We weren’t particularly close, so I was pleasantly surprised when my colleague greeted me so warmly when we ran into each other outside the hotel. We hugged and then proceeded to weave our way through the streets of London to the event we were both attending, making small talk about the weather and our plans for the evening. It was only when we prepared to part ways at the entrance of the venue that I realized she had no idea who I was. She had confused me for another black woman who worked in a different department in a different city.
In that brief moment between realizing she didn’t actually know who I was and saying goodbye exists one of the crude realities of what it feels like to be a woman of color at work in this country. Part of me was annoyed that she couldn’t differentiate between the two of us; another part of me didn’t want to embarrass her by correcting the mistake she had made. Being black and female in the workplace means constantly having to walk a tightrope, balancing your own emotions with the perceptions and intentions of others, making everyone feel comfortable, instead of nervous, in the process.
When I first started working in corporate America, I was surprised by a lot of things: the volume of back-to-back meetings, the complicated team dynamics, fluctuating office temperatures. But the thing that surprised me the most and what continues to shake me to my core is how few women there are who look like me.
In the office, we’re not really supposed to think about race, unless it’s part of our job description. But for black women, that’s almost impossible. Being black is a core part of our identity, and it colors the way we see the world and the way the world sees us. I have had a colleague make jokes on my behalf about eating fried chicken for lunch (I’m a pescatarian); I have had to answer questions about my background in professional settings — not as small talk, but to explain why I deserve to be in the room in the first place. Being black and female at work means navigating insensitivities with dignity and assuming that most people are not ill-intentioned.

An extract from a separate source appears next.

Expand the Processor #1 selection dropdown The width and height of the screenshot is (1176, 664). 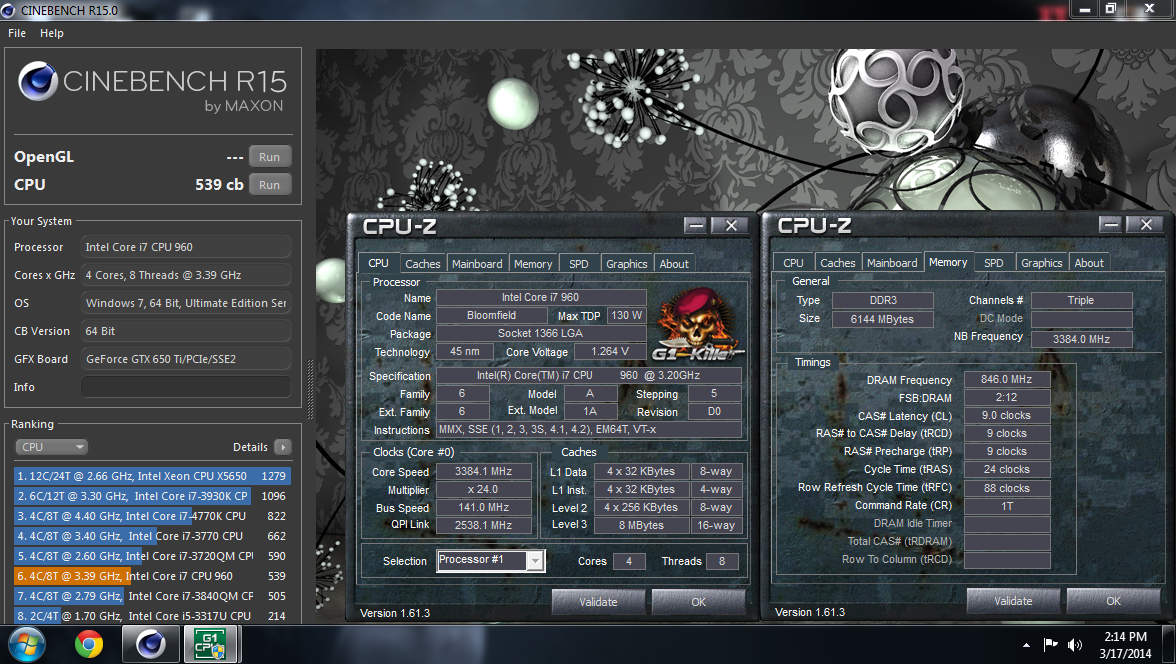[x=491, y=561]
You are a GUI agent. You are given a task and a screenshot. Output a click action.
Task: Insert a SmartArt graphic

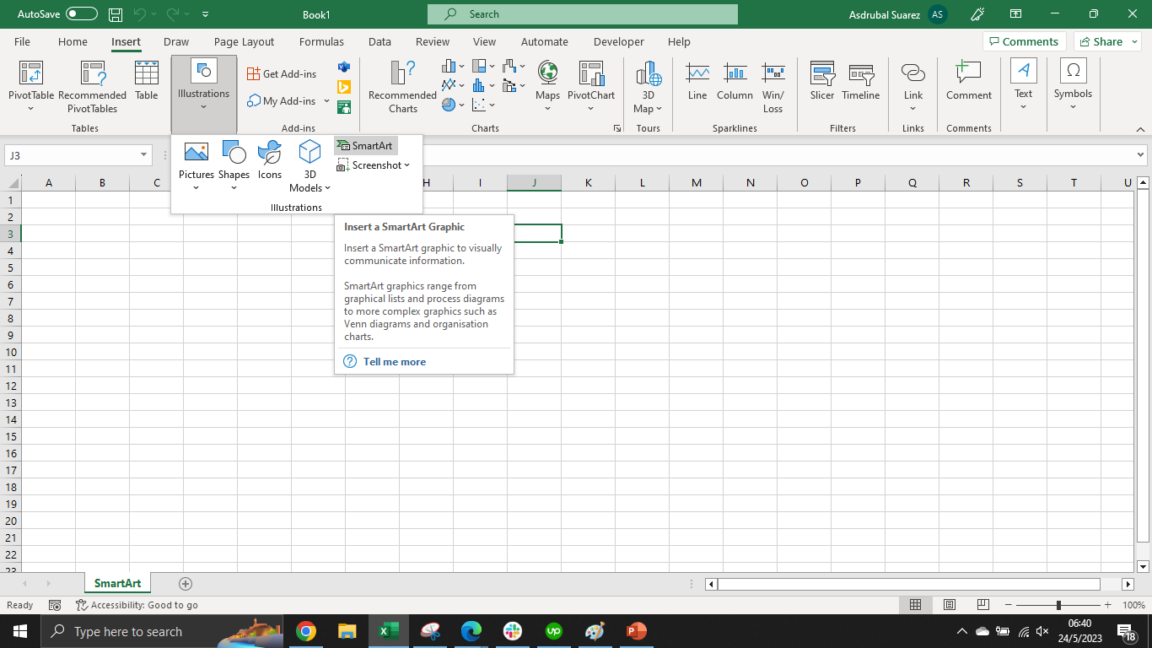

But in the same way that I can’t tell whether a coworker's performance is affected by a family member’s illness or a spouse’s unemployment, it’s impossible for those around me to know how race affects the person I bring to work every day.
Over the past couple of years, the public conversation has shifted when it comes to the challenges facing women and minorities. We can talk more openly about the gender pay gap and diversity quotas. But what we have perhaps missed are all the intangibles that make it so difficult for black women to succeed in corporate America — if they can get there in the first place.
Black women make up just 7 percent of the overall workforce in S&P 500 companies compared to white women, who make up 27 percent. On November 6, 2016, a list of the “50 Indispensable Executives in Marketing, Media, and Tech” by Adweek included just one black woman. As of September 25, 2016, only 13 black women ever had raised over $1 million in venture-capital funding for their companies. Compare that to the $15 billion invested by venture-capital firms in the second quarter of 2016.
There is an indisputable volume issue with the number of black women in the pipeline, but, beyond that, black women who are in corporate America usually don’t have the resources to navigate the race and gender dynamics that inevitably appear in the workplace. Race creates a divide that most of us wish didn’t exist, especially from nine-to-five. So, rather than talk about it, we try to ignore it.
But for black women, race inevitably defines the experiences of who we are at work because it’s how society identifies us when we step outside our doors. We’re more likely to have close family members who have battled poverty, addiction, or faced jail time. Because we’re women, we’re also more likely to have helped these family members pull themselves back up. Black women tend to experience what organizational researchers Dr. Ashleigh Rosette and Dr. Robert Livingston refer to as “double jeopardy” — the negative effects that black women experience in the workplace as a result of the combined consequences of being black and female. Their study found that black women are judged more harshly than white men, black men, and white women when making the same mistakes in the office. So as a result, we usually feel like we have to try twice as hard to even be considered half as good as our peers.
Part of addressing the problem begins with changing the leaders we choose to visualize. We’re captivated by women like Bozoma Saint John, Uber’s new chief brand officer, partly because of the scandal surrounding Uber but mostly because we’re not used to seeing a woman who looks like her running a high-profile organization. Being able to see people who look like you matters. If we can start to tip the scale toward more equal representation of all kinds of individuals in the workplace, then we can change a lot: we’ll empower more people to apply to a broader range of companies, and organizations will be stronger because employees will bring diverse perspectives.
I’ve been incredibly lucky to work with people I respect throughout my career, so I’ve never felt completely isolated in the workplace. Because of this, I know that most interactions at their core come from a mutual place of respect. That day in London, I walked away from my colleague not feeling angry but rather recognizing, once again, how far there is to go. Making sure more women of color have the resources to enter and succeed in corporate America is a deeper, structural problem. But it’s important to remember that the empowerment created by visibility is unparalleled.
Maura Cheeks is a writer who is working on a graduate-school study about the psychological effects of navigating race and gender dynamics in the workplace.